Organized youth within the anti-choice movement have become increasingly visible and have even taken to calling themselves the “pro-life generation.” And from the looks of it, they are doing a good job of bringing up generations after them as well. But how? It has become painfully obvious that abortion opponents have no problem talking to their children about how abortion is wrong from very young ages. When I was in Albuquerque, working on the campaign to block a 20 week abortion ban I came face to face with a little boy who was no older than 10. He had signs and pamphlets and was calling out to the college students who passed to vote for this ballot measure. His language was on point and it was obvious that he was passionate about the “rights of babies.” Looking back on that experience, in collaboration with the groups of kids that were able to miss school in order to be part of the March for Life, I find myself impressed with how the anti-abortion movement has included and uplifted young people and children to be proactive. Their messaging seems to be pretty easy to push: ”Hey little Timmy, some people kill their babies and that is bad. We have to stop them because that’s the right thing to do.”
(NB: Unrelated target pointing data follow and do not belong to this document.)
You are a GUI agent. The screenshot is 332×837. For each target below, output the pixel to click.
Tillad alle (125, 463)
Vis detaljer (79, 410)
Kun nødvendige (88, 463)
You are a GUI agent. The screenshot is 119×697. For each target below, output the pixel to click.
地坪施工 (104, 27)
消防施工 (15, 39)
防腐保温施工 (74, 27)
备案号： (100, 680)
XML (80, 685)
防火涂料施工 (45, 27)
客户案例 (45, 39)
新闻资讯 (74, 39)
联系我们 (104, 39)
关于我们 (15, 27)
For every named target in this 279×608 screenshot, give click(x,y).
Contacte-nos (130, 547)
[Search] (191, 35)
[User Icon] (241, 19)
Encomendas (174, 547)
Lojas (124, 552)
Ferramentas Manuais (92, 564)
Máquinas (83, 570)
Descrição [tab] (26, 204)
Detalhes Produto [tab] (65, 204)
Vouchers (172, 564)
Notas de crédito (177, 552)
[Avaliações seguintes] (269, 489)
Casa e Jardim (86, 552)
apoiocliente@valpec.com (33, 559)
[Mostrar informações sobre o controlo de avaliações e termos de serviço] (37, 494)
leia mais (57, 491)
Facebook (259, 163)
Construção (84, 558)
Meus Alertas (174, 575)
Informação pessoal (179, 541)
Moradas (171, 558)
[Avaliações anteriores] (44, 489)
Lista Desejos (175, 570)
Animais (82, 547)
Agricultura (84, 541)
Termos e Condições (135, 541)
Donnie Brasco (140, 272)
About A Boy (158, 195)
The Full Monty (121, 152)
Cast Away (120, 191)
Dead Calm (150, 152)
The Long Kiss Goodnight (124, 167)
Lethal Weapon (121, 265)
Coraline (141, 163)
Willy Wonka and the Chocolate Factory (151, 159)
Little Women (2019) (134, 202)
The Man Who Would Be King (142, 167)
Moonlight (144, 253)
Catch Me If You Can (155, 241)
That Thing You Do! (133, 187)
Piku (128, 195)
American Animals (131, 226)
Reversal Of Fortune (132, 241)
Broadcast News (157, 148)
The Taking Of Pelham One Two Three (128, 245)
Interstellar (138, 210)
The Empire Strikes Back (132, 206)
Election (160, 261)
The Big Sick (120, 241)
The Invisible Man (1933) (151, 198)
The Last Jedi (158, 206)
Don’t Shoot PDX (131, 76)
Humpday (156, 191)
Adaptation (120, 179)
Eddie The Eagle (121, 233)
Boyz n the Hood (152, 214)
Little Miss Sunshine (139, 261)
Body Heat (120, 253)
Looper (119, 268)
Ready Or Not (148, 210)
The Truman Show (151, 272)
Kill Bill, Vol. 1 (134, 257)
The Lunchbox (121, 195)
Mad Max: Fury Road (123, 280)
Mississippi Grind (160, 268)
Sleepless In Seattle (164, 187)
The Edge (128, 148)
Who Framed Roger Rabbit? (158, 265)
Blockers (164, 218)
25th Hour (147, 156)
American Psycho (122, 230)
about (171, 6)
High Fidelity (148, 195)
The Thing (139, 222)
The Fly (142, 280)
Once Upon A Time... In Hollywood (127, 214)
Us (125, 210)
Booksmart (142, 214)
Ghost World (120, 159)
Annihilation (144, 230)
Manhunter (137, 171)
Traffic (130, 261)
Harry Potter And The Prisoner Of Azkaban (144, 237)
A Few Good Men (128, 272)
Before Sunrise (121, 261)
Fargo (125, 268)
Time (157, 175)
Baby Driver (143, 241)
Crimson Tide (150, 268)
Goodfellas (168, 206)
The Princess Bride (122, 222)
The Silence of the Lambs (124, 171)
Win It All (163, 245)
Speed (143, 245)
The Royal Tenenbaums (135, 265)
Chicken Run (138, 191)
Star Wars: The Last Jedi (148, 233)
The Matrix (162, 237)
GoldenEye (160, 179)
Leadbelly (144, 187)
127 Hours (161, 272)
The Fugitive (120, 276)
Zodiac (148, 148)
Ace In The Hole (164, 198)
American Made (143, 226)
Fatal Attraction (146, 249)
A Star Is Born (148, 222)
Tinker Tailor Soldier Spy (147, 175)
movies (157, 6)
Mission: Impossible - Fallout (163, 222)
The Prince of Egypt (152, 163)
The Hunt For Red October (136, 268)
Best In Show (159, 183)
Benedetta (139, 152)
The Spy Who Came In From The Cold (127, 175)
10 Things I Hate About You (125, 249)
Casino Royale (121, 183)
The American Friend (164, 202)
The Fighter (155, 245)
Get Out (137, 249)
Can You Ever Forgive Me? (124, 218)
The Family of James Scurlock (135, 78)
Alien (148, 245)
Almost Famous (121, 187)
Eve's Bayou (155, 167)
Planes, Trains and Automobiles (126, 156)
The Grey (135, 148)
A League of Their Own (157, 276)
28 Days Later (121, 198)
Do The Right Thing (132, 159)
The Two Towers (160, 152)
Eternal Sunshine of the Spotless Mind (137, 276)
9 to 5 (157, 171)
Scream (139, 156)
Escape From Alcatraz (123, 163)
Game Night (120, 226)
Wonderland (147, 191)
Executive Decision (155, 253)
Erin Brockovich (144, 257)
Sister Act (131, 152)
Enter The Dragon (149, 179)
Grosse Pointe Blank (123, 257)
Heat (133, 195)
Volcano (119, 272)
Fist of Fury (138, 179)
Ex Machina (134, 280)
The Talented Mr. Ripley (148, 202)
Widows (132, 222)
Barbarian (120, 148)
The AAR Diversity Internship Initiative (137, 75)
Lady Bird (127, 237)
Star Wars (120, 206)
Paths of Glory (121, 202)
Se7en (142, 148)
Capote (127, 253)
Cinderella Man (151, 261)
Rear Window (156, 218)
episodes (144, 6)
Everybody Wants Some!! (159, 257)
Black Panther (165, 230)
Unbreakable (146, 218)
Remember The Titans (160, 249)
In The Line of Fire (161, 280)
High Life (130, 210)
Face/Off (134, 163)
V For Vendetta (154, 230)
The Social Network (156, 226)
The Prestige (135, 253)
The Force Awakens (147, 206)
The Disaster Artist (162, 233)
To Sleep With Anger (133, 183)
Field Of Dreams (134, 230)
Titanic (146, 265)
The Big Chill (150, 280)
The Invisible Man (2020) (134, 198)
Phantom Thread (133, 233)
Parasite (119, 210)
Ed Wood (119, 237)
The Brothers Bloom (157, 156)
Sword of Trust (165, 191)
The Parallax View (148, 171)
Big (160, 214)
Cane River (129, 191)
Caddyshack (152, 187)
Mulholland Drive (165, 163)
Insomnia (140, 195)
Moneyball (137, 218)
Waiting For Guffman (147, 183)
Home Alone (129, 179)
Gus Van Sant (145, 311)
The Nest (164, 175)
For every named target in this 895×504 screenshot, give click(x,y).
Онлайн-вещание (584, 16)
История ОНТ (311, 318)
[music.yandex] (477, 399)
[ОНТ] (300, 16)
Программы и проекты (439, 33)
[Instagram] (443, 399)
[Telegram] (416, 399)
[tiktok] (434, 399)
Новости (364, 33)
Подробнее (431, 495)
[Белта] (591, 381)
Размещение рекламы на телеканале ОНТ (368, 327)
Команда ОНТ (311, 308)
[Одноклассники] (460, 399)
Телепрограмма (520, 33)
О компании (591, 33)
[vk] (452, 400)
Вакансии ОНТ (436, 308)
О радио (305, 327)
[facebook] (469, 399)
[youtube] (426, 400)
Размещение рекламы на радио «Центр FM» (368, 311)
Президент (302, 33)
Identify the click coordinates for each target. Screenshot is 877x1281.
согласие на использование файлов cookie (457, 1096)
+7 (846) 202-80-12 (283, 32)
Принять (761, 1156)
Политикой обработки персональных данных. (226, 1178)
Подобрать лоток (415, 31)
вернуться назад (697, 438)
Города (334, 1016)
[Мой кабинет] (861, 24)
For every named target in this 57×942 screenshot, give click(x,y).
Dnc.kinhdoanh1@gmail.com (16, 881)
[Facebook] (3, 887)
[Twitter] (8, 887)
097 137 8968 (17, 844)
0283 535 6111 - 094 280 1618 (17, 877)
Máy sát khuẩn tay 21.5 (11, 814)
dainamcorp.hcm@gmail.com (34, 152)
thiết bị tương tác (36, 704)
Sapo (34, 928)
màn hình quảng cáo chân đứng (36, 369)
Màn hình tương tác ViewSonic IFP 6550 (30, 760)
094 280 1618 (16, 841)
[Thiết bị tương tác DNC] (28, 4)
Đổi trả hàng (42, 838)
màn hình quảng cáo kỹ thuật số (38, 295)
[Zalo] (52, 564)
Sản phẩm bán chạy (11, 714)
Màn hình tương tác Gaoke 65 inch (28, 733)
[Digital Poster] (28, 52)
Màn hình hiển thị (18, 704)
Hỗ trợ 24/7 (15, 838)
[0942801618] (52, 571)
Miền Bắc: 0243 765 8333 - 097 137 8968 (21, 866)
But this also has me wondering if we, supporters of reproductive choice and freedom, are doing the same thing with our kids? Our issues are obviously complex, situational, personal, and intersectional. There is a shit ton to unpack within a reproductive justice framework, so it can be hard to create language for children that encompasses the values of justice and respecting personal decisions. While there may be some debate as to what age is appropriate to engage with these issues, we can’t deny how important it is to activate and engage young people in order to push our movement forward. This is more than comprehensive sex education. We should be fostering a future that is more empathetic to the fact that sometimes people are pregnant, don’t want to be, and should be able to decide whether or not to remain pregnant.
I don’t have children of my own. But I have a 4-year-old niece, and I often think about what I will tell her about reproductive health and decision making, and when. I’ve played with a few scripts in my head but I haven’t settled on anything yet. I know it will be something along the lines of: “When you’re old enough, you will have to make decisions that are best for your life. That’s called being responsible. Some people might not like the decisions you make and sometimes you might not like the decisions that other people make. But being kind and compassionate means you have to let people decide for themselves. It’s kind of like when I let you pick which book you want to read at night.” Or something like that. I haven’t perfected this, obviously.
Sesali is wondering if she should try her hand at feminist children’s books.